## Ranking Based Approach for Individual Fairness in GNNs 

The main objective of this paper is to ensure individual fairness within graph neural networks while also preserving the performance of GNNs. Individual fairness refers to the notion of similar outcomes for individuals who share similar characteristics. To accomplish this, the research conducts experiments on two specific tasks: Node Classification and Link Prediction. These experiments are carried out using three different datasets, incorporating two backbone models, as well as two distinct similarity metrics and ranking metrics for each task.

### What is Individual Fairness? 

Firstly, what does individual fairness mean for Graph Neural Networks (GNNs)? We can discuss two fairness paradigms from this standpoint, namely individual and group fairness. Group fairness pertains to whether the predictions of models are similar for similar members of different subgroups (e.g. Hispanic, Asian). On the other hand, individual fairness focuses on individuals rather than groups. In this context, models are expected to provide similar outcomes for similar individuals. In this paper, the authors prefer to adopt a ranking-based approach instead of a distance-based approach for the sake of fairness.

In the distance-based approach, the main objective of fairness optimization is to ensure that the distances between two nodes in the input and output spaces remain as similar as possible.
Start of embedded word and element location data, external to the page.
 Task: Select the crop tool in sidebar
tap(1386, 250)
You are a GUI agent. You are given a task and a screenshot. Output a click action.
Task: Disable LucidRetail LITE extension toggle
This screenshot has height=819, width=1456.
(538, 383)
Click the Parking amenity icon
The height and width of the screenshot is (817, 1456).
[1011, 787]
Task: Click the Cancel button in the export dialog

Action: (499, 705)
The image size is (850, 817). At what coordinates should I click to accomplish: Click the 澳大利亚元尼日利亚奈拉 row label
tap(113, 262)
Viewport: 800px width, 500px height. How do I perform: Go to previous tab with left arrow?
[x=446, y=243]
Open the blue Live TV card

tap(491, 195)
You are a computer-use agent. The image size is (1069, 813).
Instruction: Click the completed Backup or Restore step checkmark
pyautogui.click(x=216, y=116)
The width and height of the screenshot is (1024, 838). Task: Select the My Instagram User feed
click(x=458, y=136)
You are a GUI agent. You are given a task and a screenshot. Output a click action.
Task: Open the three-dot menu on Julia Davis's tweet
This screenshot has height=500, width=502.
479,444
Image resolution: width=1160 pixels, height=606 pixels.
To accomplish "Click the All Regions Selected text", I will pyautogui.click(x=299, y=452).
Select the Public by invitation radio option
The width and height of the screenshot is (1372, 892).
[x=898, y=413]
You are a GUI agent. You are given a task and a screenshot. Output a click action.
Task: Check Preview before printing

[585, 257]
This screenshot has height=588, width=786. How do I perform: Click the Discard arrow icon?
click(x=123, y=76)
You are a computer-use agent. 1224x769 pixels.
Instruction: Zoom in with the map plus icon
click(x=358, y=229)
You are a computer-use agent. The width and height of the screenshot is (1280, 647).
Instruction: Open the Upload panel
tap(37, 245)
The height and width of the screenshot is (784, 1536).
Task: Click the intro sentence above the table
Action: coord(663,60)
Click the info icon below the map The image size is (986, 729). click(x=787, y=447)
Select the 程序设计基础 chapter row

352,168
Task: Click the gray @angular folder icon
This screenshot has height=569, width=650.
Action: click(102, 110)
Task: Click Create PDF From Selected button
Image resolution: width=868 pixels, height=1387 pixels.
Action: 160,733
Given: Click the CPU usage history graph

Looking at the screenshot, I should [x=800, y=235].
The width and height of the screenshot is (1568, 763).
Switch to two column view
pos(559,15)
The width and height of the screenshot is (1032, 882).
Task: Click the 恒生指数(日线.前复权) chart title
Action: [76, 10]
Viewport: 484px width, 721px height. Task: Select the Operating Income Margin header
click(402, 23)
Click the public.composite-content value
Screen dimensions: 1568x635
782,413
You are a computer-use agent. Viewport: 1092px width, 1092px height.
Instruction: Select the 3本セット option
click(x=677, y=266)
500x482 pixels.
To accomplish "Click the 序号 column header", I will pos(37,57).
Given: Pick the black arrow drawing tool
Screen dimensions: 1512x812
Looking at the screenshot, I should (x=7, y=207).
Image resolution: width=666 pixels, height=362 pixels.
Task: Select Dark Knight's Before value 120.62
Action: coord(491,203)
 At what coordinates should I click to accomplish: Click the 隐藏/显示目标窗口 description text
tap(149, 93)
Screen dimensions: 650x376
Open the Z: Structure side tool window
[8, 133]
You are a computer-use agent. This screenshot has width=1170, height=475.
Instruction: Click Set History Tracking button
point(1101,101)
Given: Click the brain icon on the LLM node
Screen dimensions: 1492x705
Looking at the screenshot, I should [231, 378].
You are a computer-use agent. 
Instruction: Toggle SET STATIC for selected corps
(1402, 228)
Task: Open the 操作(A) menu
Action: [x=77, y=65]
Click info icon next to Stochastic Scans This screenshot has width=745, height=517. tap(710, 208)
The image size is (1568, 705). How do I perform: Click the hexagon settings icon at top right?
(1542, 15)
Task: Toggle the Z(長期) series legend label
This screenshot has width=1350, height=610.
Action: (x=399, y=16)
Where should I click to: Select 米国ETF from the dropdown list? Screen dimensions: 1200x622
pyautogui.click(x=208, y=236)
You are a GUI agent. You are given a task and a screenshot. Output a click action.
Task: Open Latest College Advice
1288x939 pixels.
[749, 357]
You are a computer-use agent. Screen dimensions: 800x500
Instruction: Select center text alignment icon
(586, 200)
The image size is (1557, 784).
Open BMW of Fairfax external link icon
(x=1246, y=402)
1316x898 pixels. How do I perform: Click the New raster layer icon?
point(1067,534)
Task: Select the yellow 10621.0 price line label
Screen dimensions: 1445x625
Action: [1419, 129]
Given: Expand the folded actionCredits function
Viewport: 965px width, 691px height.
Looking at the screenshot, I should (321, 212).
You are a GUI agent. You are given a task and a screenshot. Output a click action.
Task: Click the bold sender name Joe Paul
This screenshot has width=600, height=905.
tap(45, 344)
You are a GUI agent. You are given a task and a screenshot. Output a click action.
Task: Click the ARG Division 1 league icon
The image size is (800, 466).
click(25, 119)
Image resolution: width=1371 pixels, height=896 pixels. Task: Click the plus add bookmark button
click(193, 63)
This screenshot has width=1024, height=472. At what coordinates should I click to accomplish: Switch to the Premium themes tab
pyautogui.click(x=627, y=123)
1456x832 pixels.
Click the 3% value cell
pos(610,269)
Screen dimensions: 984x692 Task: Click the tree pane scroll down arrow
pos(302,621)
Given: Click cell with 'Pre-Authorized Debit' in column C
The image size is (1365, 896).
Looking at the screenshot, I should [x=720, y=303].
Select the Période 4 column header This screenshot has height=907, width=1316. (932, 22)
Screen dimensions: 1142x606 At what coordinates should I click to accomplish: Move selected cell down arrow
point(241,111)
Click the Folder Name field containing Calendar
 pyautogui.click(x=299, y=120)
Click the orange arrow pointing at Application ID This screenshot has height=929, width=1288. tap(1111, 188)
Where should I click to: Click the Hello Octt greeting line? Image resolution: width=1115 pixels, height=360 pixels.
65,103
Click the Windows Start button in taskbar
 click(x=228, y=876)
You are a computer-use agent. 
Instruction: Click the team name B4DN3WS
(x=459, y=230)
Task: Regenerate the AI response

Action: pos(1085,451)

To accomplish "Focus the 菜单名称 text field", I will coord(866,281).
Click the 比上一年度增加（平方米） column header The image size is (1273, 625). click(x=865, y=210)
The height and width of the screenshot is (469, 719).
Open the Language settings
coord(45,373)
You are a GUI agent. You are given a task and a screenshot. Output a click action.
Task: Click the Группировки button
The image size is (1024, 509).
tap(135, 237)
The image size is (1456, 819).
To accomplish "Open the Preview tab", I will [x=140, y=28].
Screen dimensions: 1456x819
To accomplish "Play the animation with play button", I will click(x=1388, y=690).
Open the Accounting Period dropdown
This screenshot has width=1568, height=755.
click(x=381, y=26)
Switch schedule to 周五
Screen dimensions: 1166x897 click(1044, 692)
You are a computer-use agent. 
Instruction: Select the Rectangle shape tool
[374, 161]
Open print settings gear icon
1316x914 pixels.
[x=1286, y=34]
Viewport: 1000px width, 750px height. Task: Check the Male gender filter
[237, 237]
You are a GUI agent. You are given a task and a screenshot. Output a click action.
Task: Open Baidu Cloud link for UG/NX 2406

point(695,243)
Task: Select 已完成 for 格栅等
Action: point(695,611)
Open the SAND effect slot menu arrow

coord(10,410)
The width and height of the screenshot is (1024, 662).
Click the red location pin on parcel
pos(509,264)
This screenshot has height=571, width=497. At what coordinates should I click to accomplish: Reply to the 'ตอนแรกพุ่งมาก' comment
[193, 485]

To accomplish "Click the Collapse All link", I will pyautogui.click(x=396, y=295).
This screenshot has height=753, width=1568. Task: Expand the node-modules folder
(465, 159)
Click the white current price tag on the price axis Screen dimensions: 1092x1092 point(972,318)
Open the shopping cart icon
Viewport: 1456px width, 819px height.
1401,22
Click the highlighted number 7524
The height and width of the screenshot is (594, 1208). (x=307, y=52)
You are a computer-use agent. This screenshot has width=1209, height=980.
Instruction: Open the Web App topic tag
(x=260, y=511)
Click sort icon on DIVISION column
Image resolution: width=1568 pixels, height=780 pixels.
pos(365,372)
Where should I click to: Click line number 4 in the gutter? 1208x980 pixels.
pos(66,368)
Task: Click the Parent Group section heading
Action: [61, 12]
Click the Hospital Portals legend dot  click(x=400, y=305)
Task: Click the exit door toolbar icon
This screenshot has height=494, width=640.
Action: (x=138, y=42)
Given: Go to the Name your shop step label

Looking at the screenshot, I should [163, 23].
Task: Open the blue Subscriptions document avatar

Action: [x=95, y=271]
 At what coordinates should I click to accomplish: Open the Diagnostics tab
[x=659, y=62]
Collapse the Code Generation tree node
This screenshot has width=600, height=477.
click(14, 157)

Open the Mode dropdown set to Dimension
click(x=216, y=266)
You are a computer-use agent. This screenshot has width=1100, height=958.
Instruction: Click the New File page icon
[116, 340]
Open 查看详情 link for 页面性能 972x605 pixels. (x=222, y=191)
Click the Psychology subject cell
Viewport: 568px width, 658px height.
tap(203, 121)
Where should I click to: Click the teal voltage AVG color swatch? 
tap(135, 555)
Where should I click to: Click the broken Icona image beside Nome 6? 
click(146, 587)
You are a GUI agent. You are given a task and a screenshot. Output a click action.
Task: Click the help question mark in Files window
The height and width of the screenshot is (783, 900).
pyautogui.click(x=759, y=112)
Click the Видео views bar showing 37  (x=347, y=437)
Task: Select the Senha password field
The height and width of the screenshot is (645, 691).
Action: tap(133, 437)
On the other hand, the ranking-based approach aims to maximize the similarity between rankings, which is determined by the distances between one node and other nodes in both the input and output spaces. In the ranking-based approach, each node is associated with two ranking lists. The first ranking list (S_G) is generated from the input space, while the second list (S_Y) is obtained from the model's prediction. The node with the closest distance to the target node holds the first rank in the ranking list. The ultimate goal, in order to achieve individual fairness, is to minimize the dissimilarity between these two ranking lists.

### Node Similarity and Ranking Similarity

So, we need to calculate similarity matrices for the input and output spaces. Additionally, we need to employ a metric for comparing these similarity matrices. The authors of this paper utilized two similarity metrics to assess the similarities between two nodes. They employed cosine similarity to evaluate feature-based similarities, while Jaccard similarity was used for structural comparisons. In order to compare two distinct rankings, they adopted Expected Reciprocal Rank (ERR) and Cumulative Gain-based approach (NDCG). Furthermore, they focused on the first k elements within the ranking lists to mitigate algorithmic complexity.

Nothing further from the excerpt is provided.